Помня о том, что древних греков читали не только дети Исаака, но и дети Исмаила и что Римская империя была не только западной, но и восточной, мы можем (беря себе право на вольности с текстами, пока они не забирают вольность у нас) возразить против ограничения прав на наследие демократии «одними европейцами». Эти прилагательные — греко-христианская, греко-римская, «глобалатинский», — которые пытаются выслать потомков Исмаила в пустыню как беженцев от демократии, могут вместо того напомнить нам, что есть и «греко-мусульманский» мир и что Константинополь стал Стамбулом. Если демократия переходит по наследству от греков, то она, как и философский «город из речи»[142], это наш аль-Андалус[143], в котором есть и иудеи, и христиане, и мусульмане. Если глобалатинизация осуществлялась через вторжения и насильственные обращения в другую веру, из язычества в христианство (и обратно) в Западной Римской империи, то в не меньшей степени ее проводили через завоевания и обращения в Восточной Римской империи, из язычества в христианство и ислам. Если глобалатинизация ведет к грядущей демократии, то ее и прошлый, и будущий центр располагается вокруг Босфора.

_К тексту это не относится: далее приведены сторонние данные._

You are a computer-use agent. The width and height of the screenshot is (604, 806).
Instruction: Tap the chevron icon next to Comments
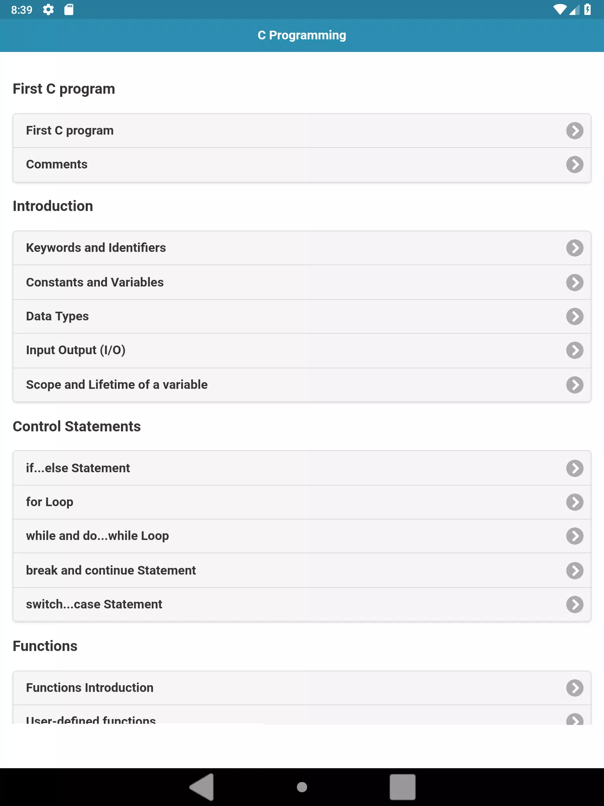[x=575, y=165]
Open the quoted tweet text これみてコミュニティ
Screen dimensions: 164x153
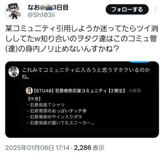click(x=86, y=73)
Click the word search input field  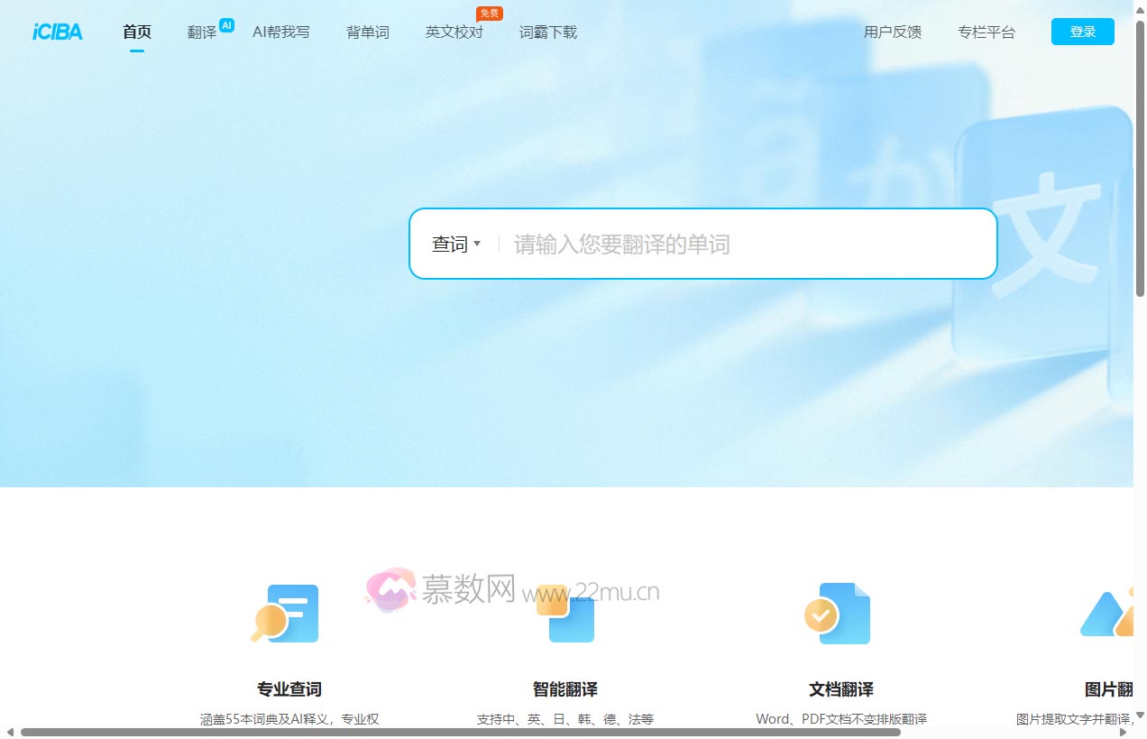click(x=739, y=245)
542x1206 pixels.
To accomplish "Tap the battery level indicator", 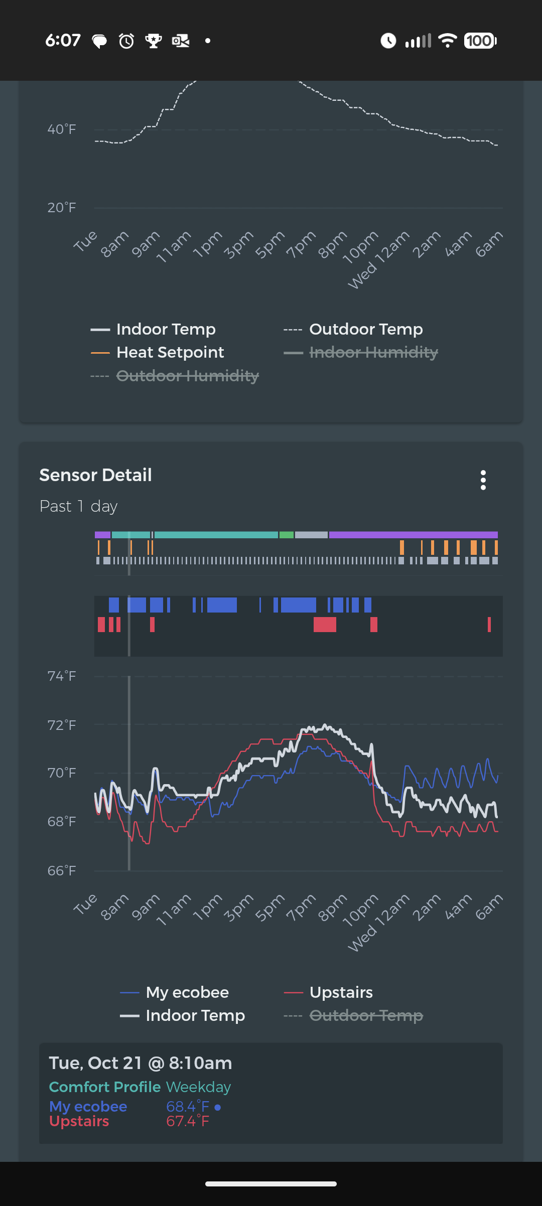I will click(x=480, y=41).
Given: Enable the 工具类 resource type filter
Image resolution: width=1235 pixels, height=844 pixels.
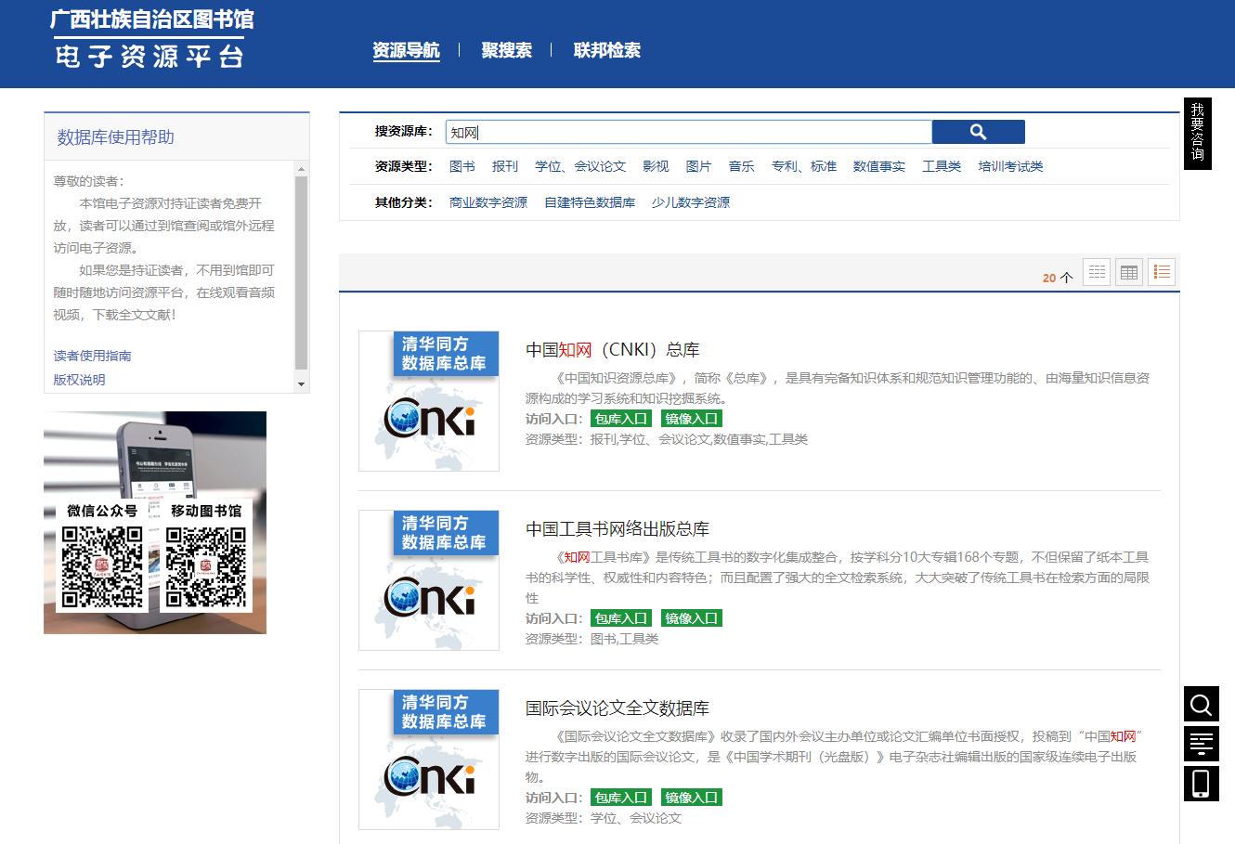Looking at the screenshot, I should pos(942,166).
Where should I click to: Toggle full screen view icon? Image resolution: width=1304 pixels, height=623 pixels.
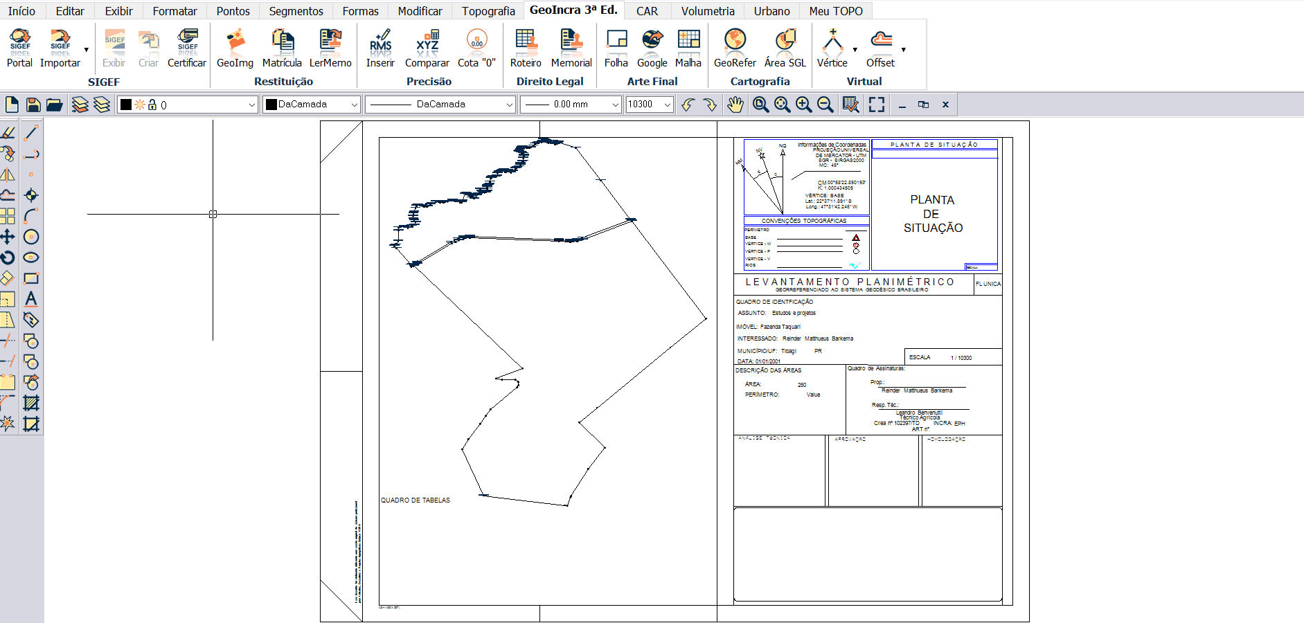click(877, 105)
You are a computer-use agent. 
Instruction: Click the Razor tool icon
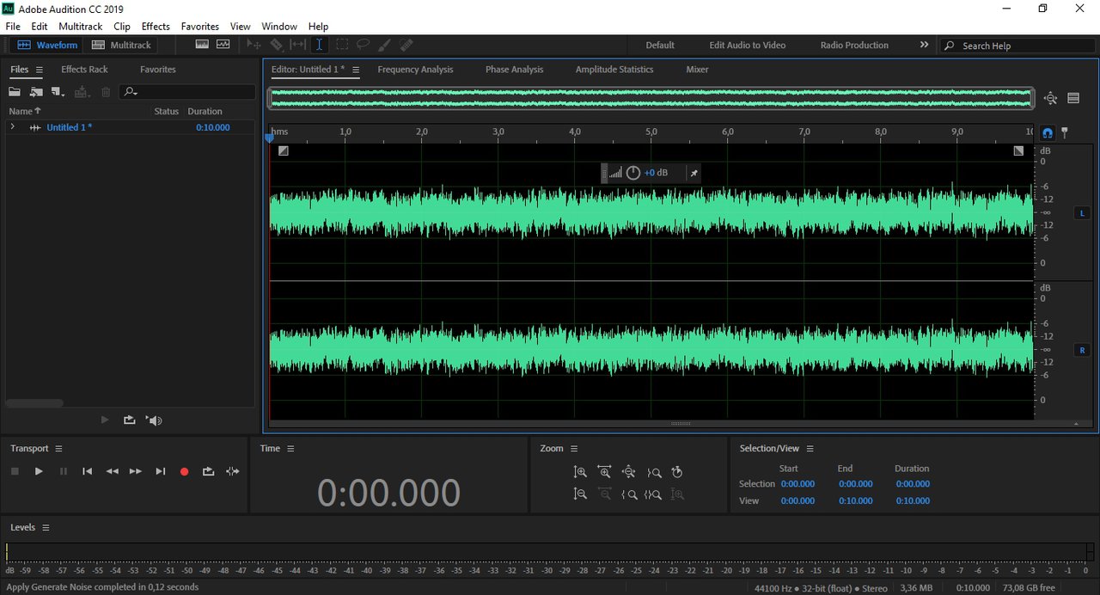276,45
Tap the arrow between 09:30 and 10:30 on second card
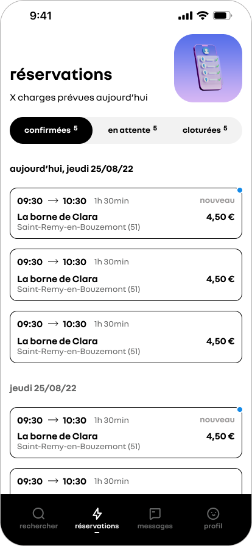Viewport: 252px width, 546px height. (52, 261)
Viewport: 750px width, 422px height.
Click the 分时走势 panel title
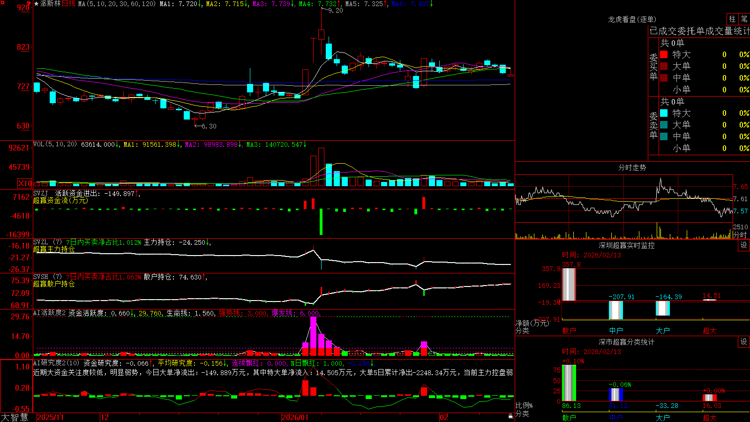click(632, 167)
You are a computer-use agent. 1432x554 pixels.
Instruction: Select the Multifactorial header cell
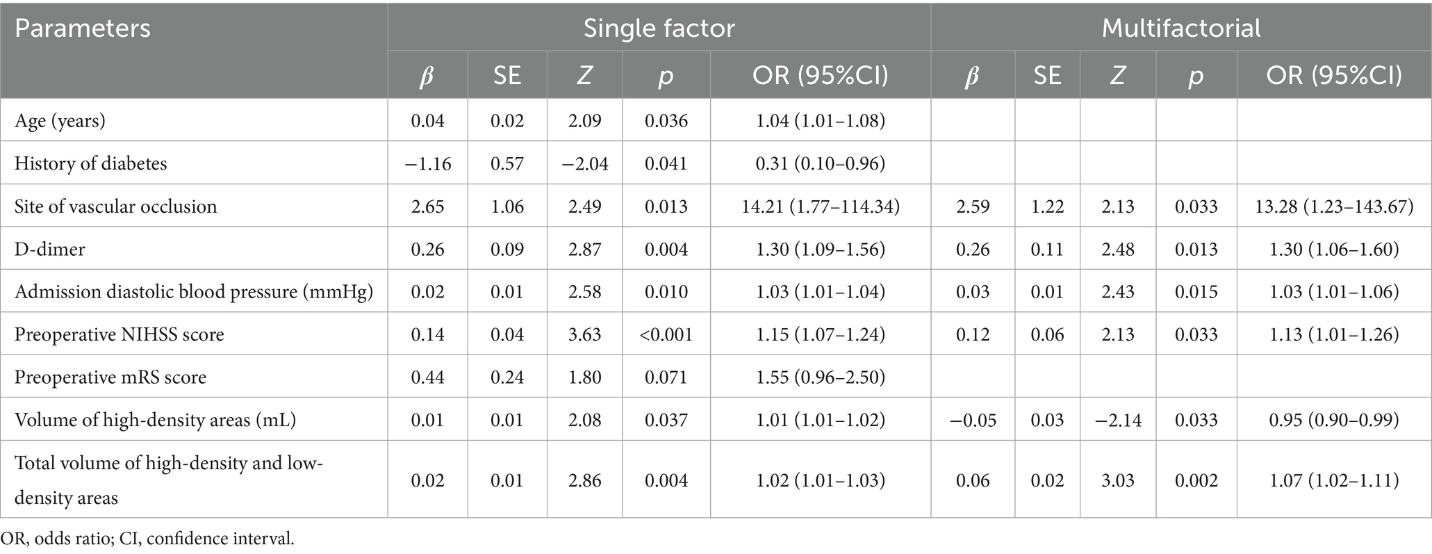point(1180,28)
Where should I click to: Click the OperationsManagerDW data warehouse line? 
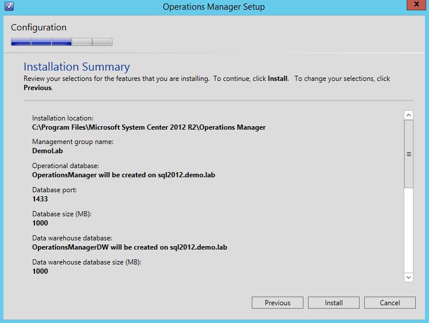130,247
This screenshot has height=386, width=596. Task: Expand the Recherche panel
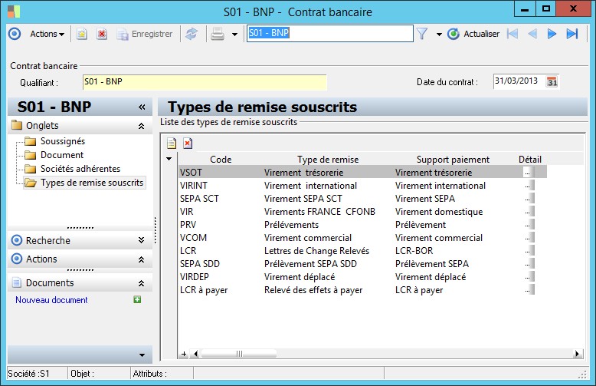click(141, 240)
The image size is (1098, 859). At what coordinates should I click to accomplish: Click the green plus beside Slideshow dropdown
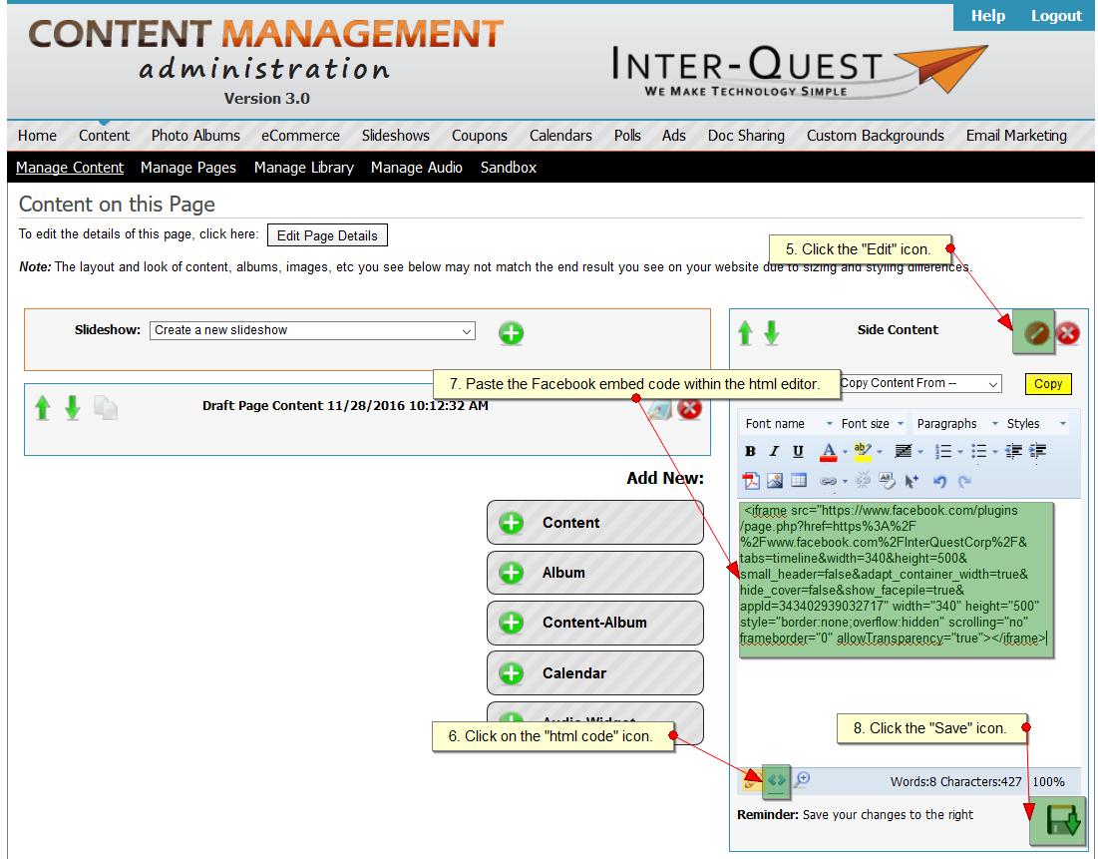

Второй урок Деррида состоит в том, что демократия стремится к самоубийству, что смерть демократии — структурная неизбежность, процесс без видимых акторов или возможности ее избежать. Однако его доказательства, его доводы, а также наш собственный опыт и наши уроки, вынесенные в первую очередь из того события, которое он обсуждает, говорят против урока Деррида. Поражение демократии — в Алжире, во Франции, во всех тех местах, где она была разбита, — не вытекает из внутренней логики; это плод политических действий политических деятелей, воодушевленных тем, что философ Жак Рансьер метко называет «ненавистью к демократии»[144].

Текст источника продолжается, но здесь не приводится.